• _CONSIGNES_
A: Dans l'extrait à lire, qui a posé un soir la question sur ce qui manque en dehors des amis et de la famille ?
B: Recopiez le passage de l'extrait à lire qui commence par « Ce qui me manque le » et se poursuit jusqu'à « société en Europe. ».
C: Quels pays l'extrait à lire nomme-t-il ?

*** EXTRAIT À LIRE

Une humidité assez « ouf » !


Cette moiteur transforme le t-shirt en serpillière aux premiers coups de pédales et fait même friper les doigts lorsqu’on pousse pour passer les raides montées… On a un peu l’impression de faire du sport dans un sauna…  Ce n’est pas la meilleure idée de l’année pour avoir de bonnes performances ! Le soir on se glisse dans un sac à viande moite, on se réveille au milieu de la nuit dans un duvet mouillé et on enfile au matin le t-shirt encore mouillé de la veille.

C’est assez étrange d’évoluer dans un milieu dont on ne peut globalement pas se protéger. Qu’on dorme dans la tente ou dans un abri l’air qui nous entoure est chargé d’humidité, elle est juste partout, tout le temps. Heureusement l’humidité ne ramollit pas la joie de vivre de mes deux compagnons de route qui comme moi suent toute l’eau de leur corps durant la journée avant de profiter de l’océan indien pour se rafraîchir en soirée. 

Malgré la difficulté de la route et les affres du climat, je dois avouer que cette semaine a un peu ressemblé à des vacances exotiques. Le soleil, les baignades quotidiennes dans l’océan indien, les parties de frisbee, les soirées à discuter autour d’un feu de bois sous les étoiles ou à jouer aux cartes, les pauses quotidiennes pour des jus frais de canne à sucre (trop bons), des noix de coco, des fruits et des restaus matin midi et soir ont largement compensé la raideur de la route et l’humidité ambiante.

Trois hommes velus vivants à moitié nus sur les plages de l’océan Indien s’enduisant l’aine de vaseline pour lutter contre les frottements et l’humidité ambiante auraient fait un très bon décor pour un « Brokeback Mountain » Bollywoodien version cyclotouristes !

Ce qui me manque le plus ? La vie française !


Une question d’Olmo un soir sur ce qui me manque à part mes amis et ma famille m’a fait réfléchir et la réponse est venue assez vite : la qualité de vie française !
 
Depuis le début de mon voyage j’ai pu constater à quel point le fait d’avoir grandi en France m’a façonné. Mon éducation française a conditionné ma manière de penser, mes expériences vécues et ma manière de voir le monde. J’avais trouvé mon « Service Volontaire Européen » en République tchèque particulièrement intéressant parce qu’il m’avait permis de découvrir une autre manière de vivre et une autre organisation de société en Europe.

Je trouve mon voyage actuel particulièrement intéressant parce que je découvre la même chose mais à l’échelle de l’Eurasie. Et lorsque je compare les modes de vie d’Asie Centrale ou d’Inde avec notre mode de vie français je m’estime vraiment infiniment chanceux !

J’ai une chance de fou furieux d’être né dans ma famille dans l’un des pays le plus riche d’Europe, lui-même un des territoires le plus riche du monde ! Si la population mondiale était un village de cent personnes, il n’y en aurait que neuf qui seraient européennes et 18 indiennes !

******
*** DONNÉES FOURNIES

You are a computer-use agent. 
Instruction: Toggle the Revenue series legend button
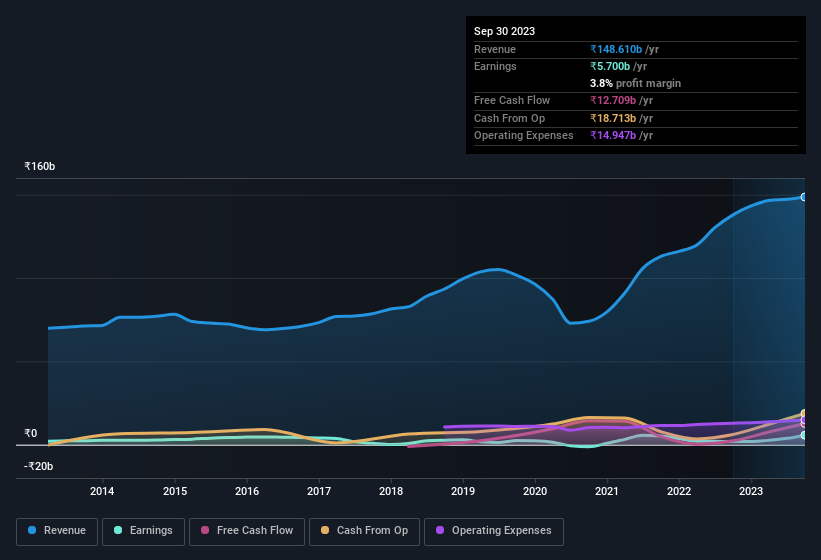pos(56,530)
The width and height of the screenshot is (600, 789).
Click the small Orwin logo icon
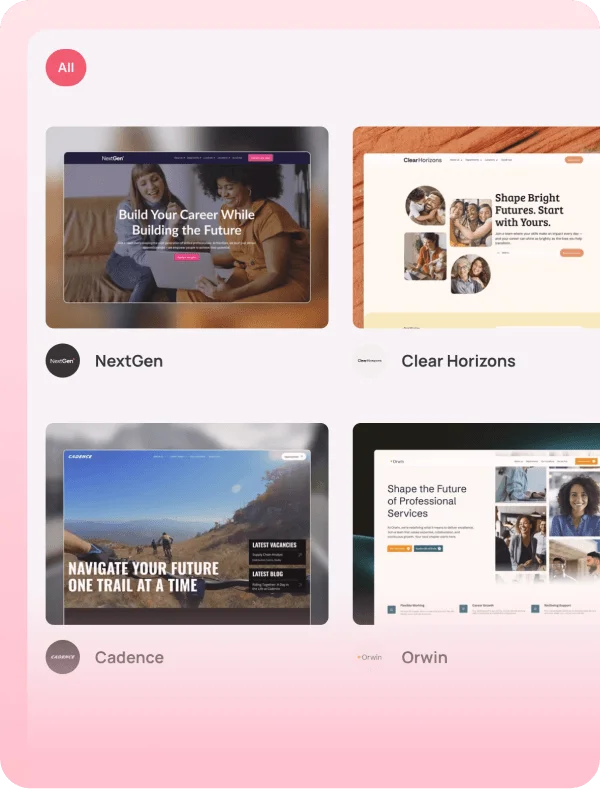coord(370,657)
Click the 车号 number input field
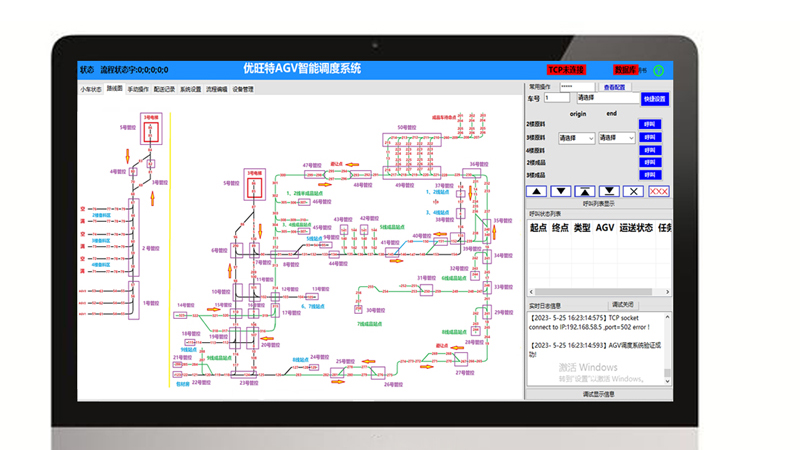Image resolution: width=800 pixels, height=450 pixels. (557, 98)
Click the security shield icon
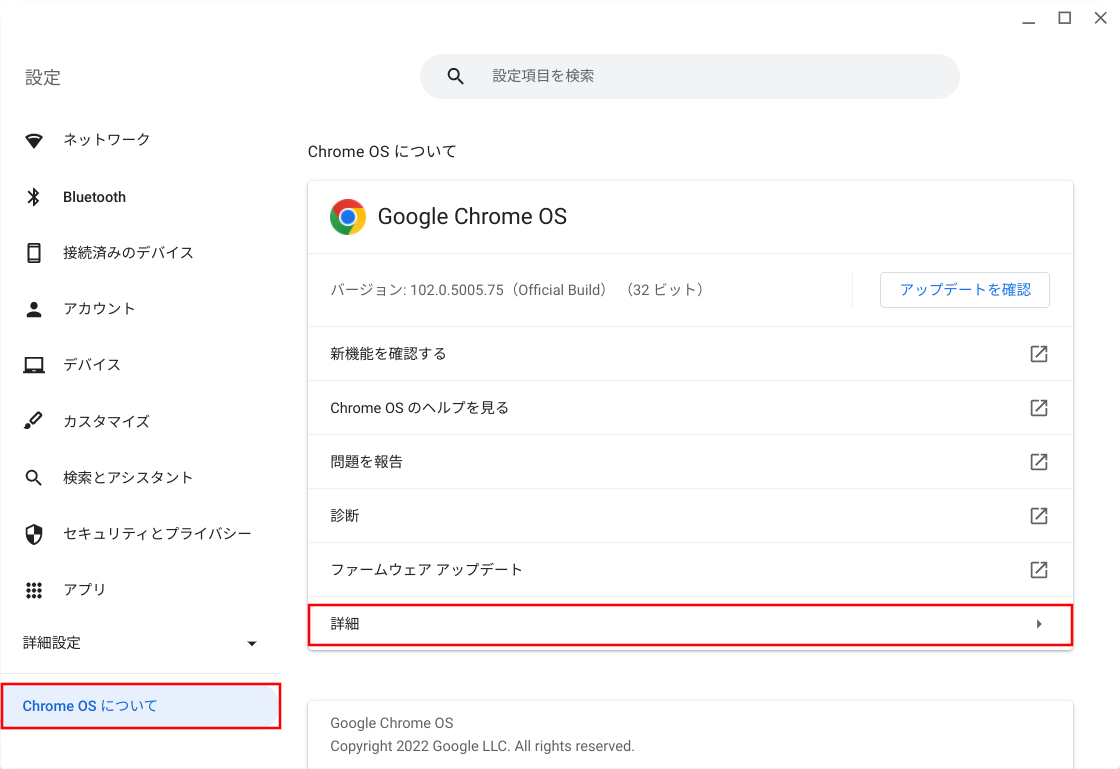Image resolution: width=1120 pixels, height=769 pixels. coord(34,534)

******
*** DONNÉES FOURNIES

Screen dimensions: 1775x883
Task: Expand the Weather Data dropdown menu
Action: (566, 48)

******
*** DONNÉES FOURNIES

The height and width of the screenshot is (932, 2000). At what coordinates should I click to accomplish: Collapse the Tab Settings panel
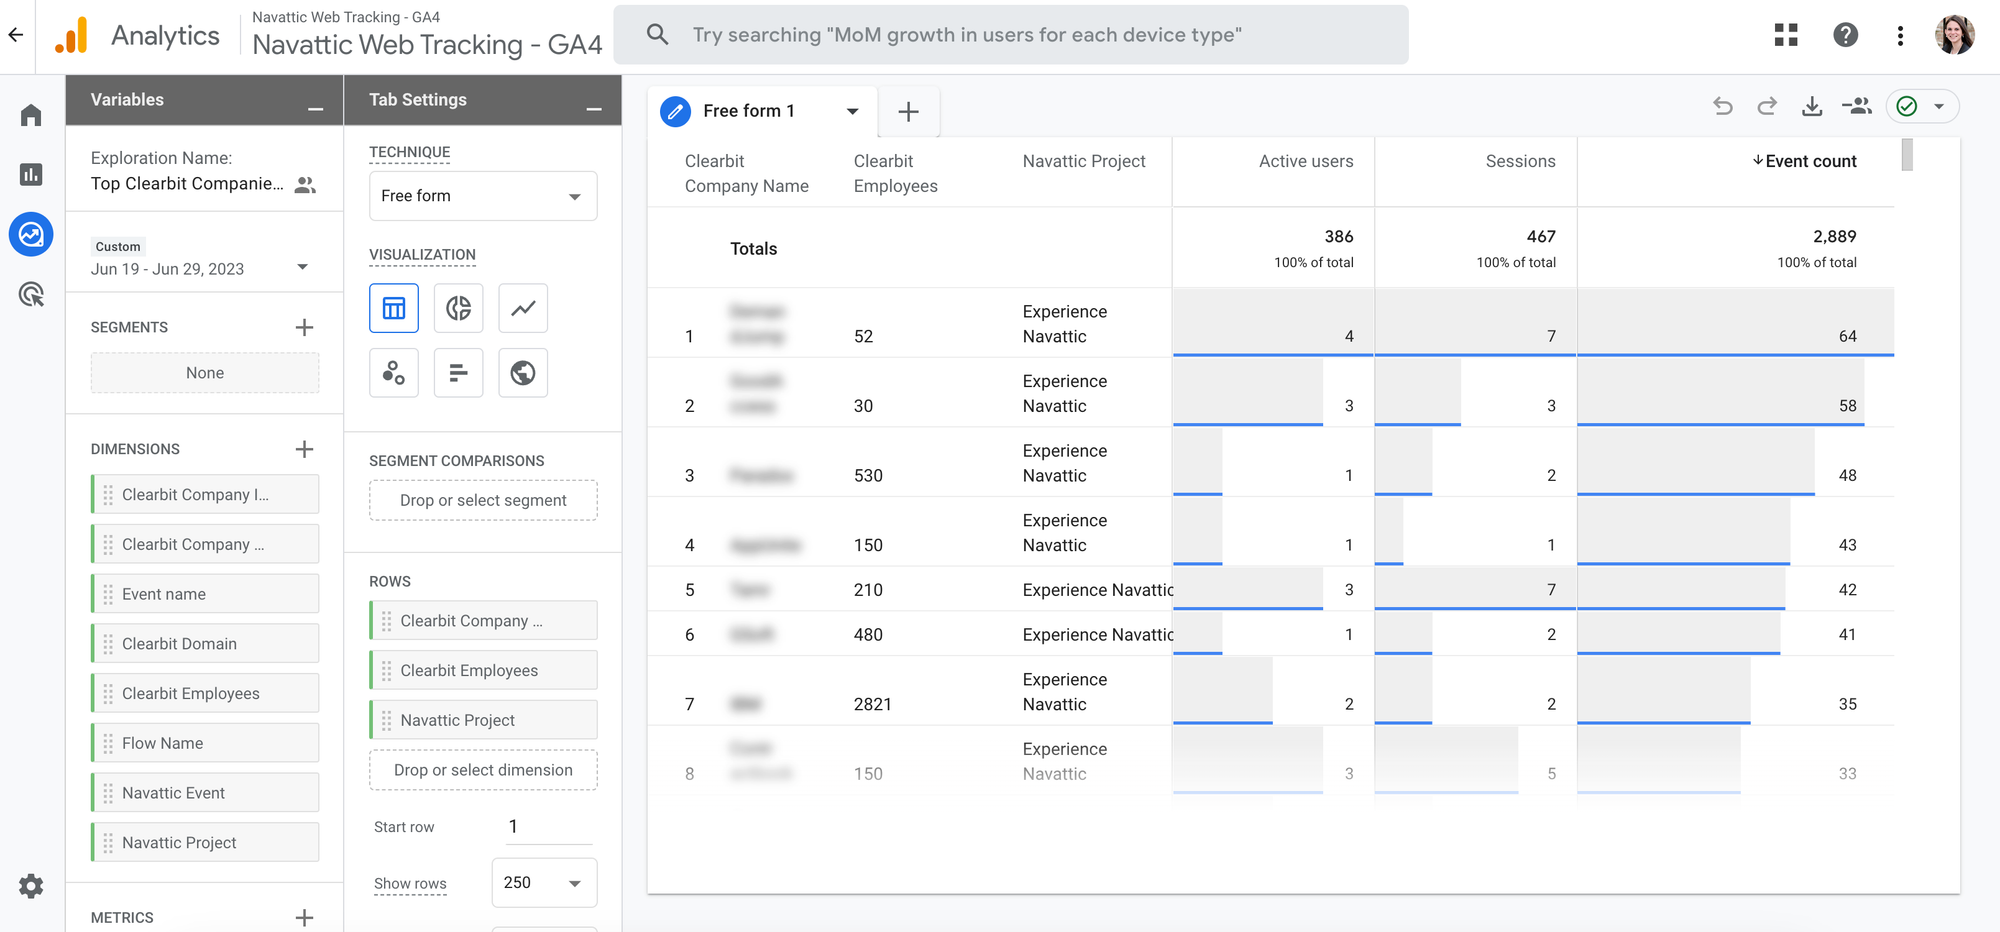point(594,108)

******

• _RÉPONSES DE L'EXERCICE_
A: Olmo.

B:
Ce qui me manque le plus ? La vie française !


Une question d’Olmo un soir sur ce qui me manque à part mes amis et ma famille m’a fait réfléchir et la réponse est venue assez vite : la qualité de vie française !
 
Depuis le début de mon voyage j’ai pu constater à quel point le fait d’avoir grandi en France m’a façonné. Mon éducation française a conditionné ma manière de penser, mes expériences vécues et ma manière de voir le monde. J’avais trouvé mon « Service Volontaire Européen » en République tchèque particulièrement intéressant parce qu’il m’avait permis de découvrir une autre manière de vivre et une autre organisation de société en Europe.

C: La France, la République tchèque et l'Inde.